- 2011 WAC Tournament logo
- Classification: Division I
- Season: 2010–11
- Teams: 8
- Site: Orleans Arena Paradise, NV
- Champions: Utah State (2nd title)
- Winning coach: Stew Morrill (2nd title)
- Television: ESPNU/ESPN2

= 2011 WAC men's basketball tournament =

The 2011 WAC men's basketball tournament was held March 9–12 at the Orleans Arena in Paradise, Nevada to crown a champion of the Western Athletic Conference.

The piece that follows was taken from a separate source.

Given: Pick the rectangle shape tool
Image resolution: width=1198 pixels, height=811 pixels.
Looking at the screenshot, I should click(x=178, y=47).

The tournament was won by Utah State for their 2nd WAC tournament title to earn an automatic bid to the 2011 NCAA Men's Division I Basketball Tournament.

==Format==
The 2011 WAC Men's Basketball Tournament followed a single-elimination format with the following structure:

1. Teams: A total of 8 teams participated in the tournament, with the top eight teams in the Western Athletic Conference (WAC) qualifying.

2. Seeding:

- The tournament was seeded based on regular-season performance. The top two seeds (Utah State and Nevada) received byes into the semifinals.

- The third and fourth seeds received byes into the quarterfinals.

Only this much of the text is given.